(Collected data entries)
+++++
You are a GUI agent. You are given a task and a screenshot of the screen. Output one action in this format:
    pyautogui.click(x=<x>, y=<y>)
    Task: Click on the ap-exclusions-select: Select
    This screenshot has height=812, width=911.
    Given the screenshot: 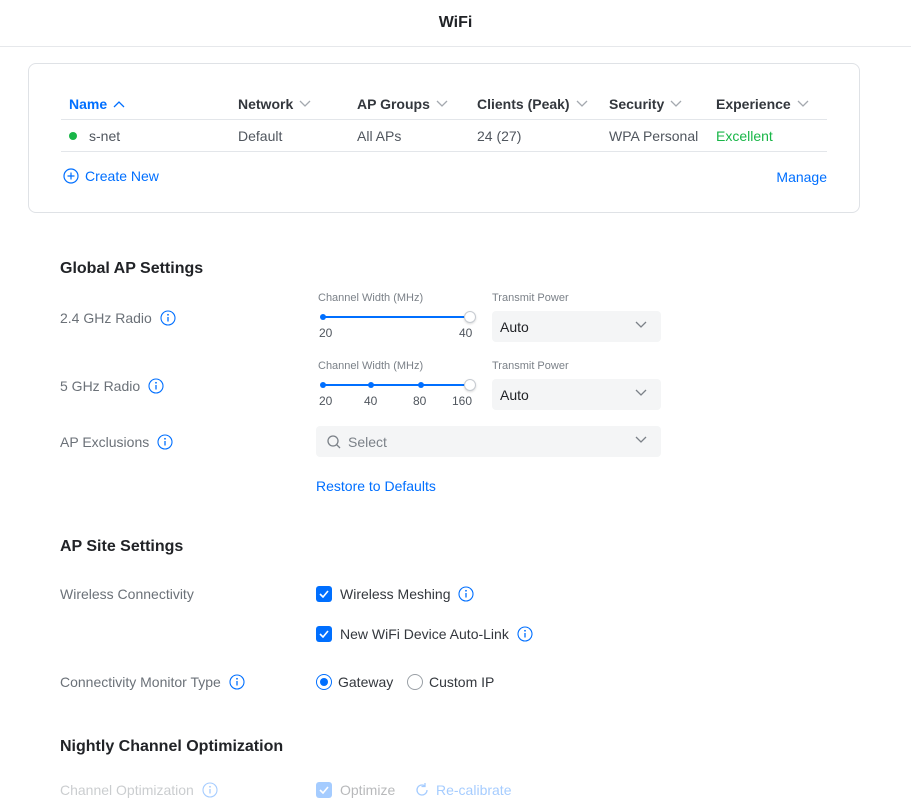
+++++
> Your assignment
Swap every "screenshot" for "screen capture" across all the material, keeping everything else unchanged, and leave the pictures out of your answer.

> Response area
You are a GUI agent. You are given a task and a screen capture of the screen. Output one action in this format:
    pyautogui.click(x=<x>, y=<y>)
    Task: Click on the ap-exclusions-select: Select
    This screen capture has height=812, width=911.
    Given the screen capture: 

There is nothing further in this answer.